Is there a way I can install morfeusz2
also? Can't find its tar gz on http://download.sgjp.pl/morfeusz/20200913.
morfeusz-src tar is there but not something like morfeusz2-src.
As for morfeusz2
library, instructions provided here are actually to install morfeusz-builder
which is a different thing.
But we want to install morfeusz2
library with python bindings to it.
For Ubuntu you can use simple apt-get commands:
sudo apt install morfeusz2
sudo apt install python3-morfeusz2
The above commands create the following files for Ubuntu 18.04 in the python's dist-packages folder:
morfeusz2.py
_morfeusz2.cpython-37m-x86_64-linux-gnu.so
After that we can use morfeusz2
from the python as follows:
>>> import morfeusz2
>>> morf = morfeusz2.Morfeusz()
>>> morf.generate("developer")
I can see a separate files for python bindings here: http://morfeusz.sgjp.pl/download/en, but they are created for amd64 systems. Do you have any thoughts how to resolve this?

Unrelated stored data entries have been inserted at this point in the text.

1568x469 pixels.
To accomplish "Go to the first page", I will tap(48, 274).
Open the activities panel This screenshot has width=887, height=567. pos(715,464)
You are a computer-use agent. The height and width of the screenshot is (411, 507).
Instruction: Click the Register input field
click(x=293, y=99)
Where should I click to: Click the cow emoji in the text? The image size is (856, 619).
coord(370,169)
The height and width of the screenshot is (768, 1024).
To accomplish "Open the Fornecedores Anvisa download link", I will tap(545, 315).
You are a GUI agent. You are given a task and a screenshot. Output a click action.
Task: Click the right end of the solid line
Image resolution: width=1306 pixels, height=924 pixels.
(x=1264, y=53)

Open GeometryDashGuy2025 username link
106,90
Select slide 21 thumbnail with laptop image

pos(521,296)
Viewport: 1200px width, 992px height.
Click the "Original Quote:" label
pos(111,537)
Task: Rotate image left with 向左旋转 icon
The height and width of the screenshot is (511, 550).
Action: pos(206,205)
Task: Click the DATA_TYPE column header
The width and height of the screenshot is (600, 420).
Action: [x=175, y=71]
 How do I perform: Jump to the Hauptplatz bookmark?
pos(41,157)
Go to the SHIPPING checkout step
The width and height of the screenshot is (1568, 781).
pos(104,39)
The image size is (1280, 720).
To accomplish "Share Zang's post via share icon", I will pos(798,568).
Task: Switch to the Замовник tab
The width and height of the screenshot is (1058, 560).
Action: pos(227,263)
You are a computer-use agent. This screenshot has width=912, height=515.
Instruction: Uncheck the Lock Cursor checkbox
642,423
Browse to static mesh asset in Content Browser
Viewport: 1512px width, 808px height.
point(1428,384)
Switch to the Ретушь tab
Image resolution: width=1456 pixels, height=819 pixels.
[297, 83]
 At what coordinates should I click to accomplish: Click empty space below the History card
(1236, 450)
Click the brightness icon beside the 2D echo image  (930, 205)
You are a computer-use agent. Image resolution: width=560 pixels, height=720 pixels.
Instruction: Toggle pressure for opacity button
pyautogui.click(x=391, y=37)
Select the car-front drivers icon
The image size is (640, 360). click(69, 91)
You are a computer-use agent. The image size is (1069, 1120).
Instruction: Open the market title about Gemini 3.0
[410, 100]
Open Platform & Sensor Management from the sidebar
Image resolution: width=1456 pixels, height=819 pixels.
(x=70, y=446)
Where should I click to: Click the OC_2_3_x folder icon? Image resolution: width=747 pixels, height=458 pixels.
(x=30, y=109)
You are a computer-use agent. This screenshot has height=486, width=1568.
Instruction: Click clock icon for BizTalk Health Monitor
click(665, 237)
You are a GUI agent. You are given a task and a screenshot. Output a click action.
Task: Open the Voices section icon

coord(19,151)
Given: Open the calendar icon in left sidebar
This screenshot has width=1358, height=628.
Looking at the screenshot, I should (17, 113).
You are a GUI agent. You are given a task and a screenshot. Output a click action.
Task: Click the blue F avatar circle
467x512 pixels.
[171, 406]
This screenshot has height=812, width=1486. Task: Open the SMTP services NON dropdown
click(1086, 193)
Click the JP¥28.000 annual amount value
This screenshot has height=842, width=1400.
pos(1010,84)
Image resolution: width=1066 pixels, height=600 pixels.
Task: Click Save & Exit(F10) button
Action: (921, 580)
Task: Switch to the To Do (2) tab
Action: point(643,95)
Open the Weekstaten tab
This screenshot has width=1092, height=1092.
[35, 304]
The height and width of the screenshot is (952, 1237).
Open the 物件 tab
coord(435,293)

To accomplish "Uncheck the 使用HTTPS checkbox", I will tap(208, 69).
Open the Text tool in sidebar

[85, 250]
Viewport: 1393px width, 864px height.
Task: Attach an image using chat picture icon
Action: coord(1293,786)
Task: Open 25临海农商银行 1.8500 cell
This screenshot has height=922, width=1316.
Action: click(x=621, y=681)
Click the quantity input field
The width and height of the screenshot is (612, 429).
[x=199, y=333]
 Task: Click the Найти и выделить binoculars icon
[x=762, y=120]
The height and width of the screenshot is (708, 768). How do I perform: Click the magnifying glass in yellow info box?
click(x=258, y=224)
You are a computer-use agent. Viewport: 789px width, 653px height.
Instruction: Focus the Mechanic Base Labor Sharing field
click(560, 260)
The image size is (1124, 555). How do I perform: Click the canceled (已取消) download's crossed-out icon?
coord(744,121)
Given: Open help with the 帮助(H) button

@tarunallyo try these steps, which we going to publish pending your confirming
4.3 Sentencepiece
Make sure Pytorch is installed, if not, follow Pytorch installation steps
On Ubuntu:
# git the source and build/install the libraries. git clone https://github.com/google/sentencepiece cd sentencepiece mkdir build cd build cmake .. make -j 8 sudo make install sudo ldconfig -v # move to python directory to build the wheel cd ../python vi make_py_wheel.sh # change the manylinux1_{$1} to manylinux2014_{$1} sudo python3 setup.py install
With the above steps, the wheel should be installed.
Important Before calling any python script or starting python, one of the libraries need to be set as preload for python.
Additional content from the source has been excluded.